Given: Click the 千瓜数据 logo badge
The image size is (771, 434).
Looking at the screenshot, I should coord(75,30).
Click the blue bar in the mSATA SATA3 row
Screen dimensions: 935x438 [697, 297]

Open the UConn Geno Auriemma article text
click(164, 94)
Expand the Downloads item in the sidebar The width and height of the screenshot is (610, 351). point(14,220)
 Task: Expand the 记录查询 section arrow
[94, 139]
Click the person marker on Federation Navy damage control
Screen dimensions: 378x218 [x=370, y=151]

══════════

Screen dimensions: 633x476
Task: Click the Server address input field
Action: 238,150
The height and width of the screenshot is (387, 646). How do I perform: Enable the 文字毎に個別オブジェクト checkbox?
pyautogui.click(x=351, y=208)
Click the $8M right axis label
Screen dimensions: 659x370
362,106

══════════

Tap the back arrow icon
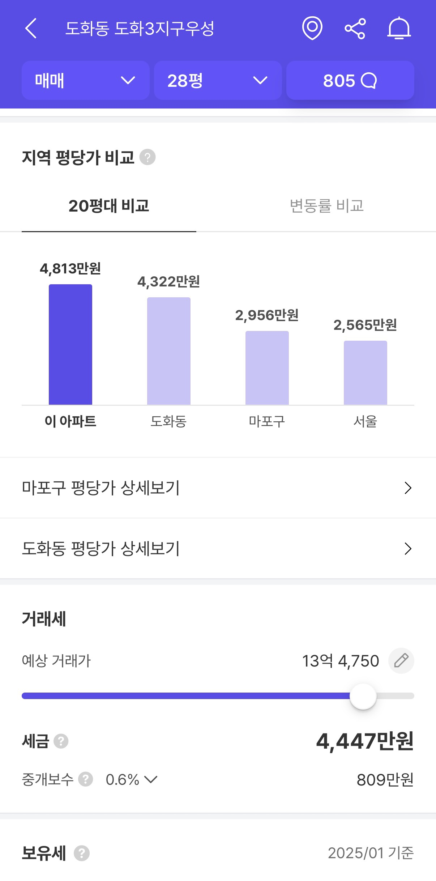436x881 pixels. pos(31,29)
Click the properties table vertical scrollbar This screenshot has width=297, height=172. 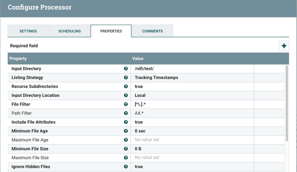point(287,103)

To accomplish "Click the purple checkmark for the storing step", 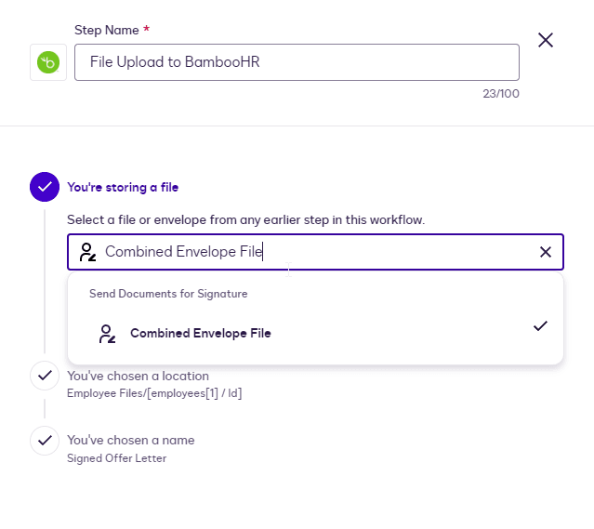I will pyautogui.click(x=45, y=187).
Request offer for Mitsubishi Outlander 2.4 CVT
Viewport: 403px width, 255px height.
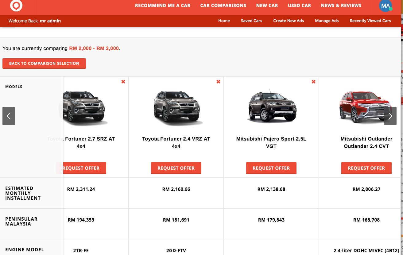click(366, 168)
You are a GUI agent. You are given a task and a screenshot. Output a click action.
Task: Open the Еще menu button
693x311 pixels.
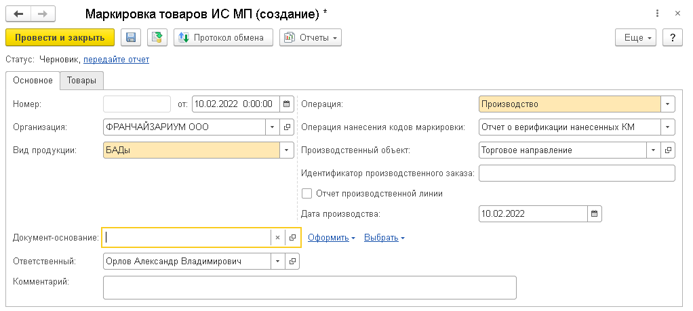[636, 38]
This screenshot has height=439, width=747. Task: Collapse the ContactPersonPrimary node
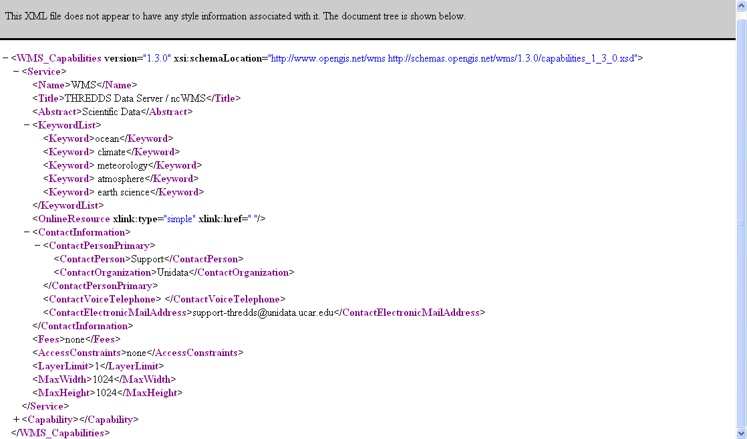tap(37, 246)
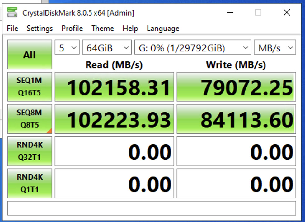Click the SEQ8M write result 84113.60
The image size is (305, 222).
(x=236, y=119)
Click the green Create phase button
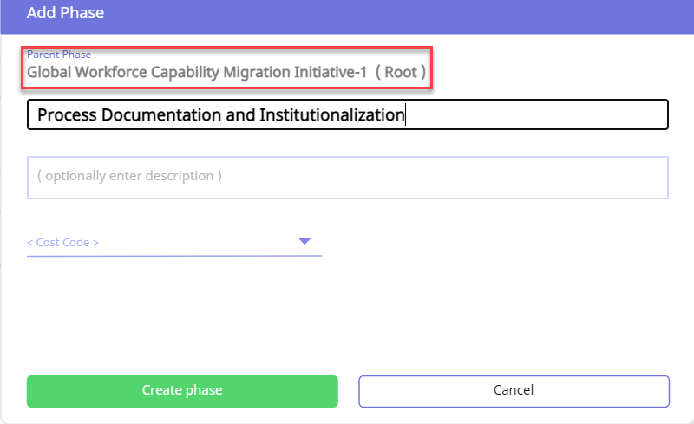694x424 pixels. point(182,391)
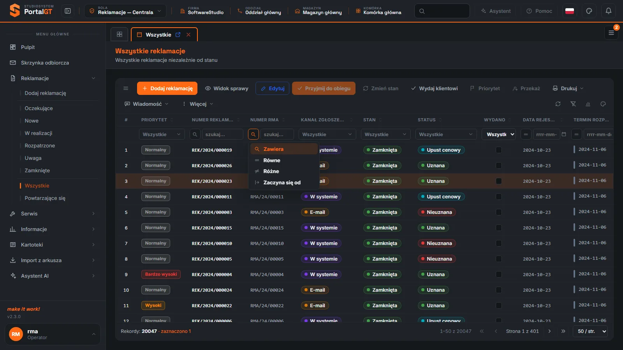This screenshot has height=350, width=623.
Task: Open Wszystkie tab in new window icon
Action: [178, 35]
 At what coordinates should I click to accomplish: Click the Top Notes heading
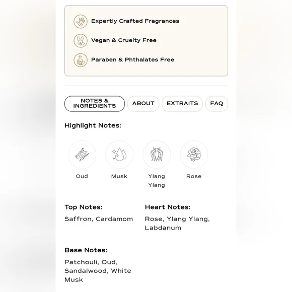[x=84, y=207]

══════════

**What you need to do**:
Could you repeat exactly the lines in the listing above from the one with "Given: Click the 千瓜数据 logo badge" down to the one with "Expand the Downloads"? Include both of those lines.

**Solved problem**:
Given: Click the 千瓜数据 logo badge
The image size is (771, 434).
Looking at the screenshot, I should coord(75,30).
Click the blue bar in the mSATA SATA3 row
Screen dimensions: 935x438 [697, 297]

Open the UConn Geno Auriemma article text
click(164, 94)
Expand the Downloads item in the sidebar The width and height of the screenshot is (610, 351). point(14,220)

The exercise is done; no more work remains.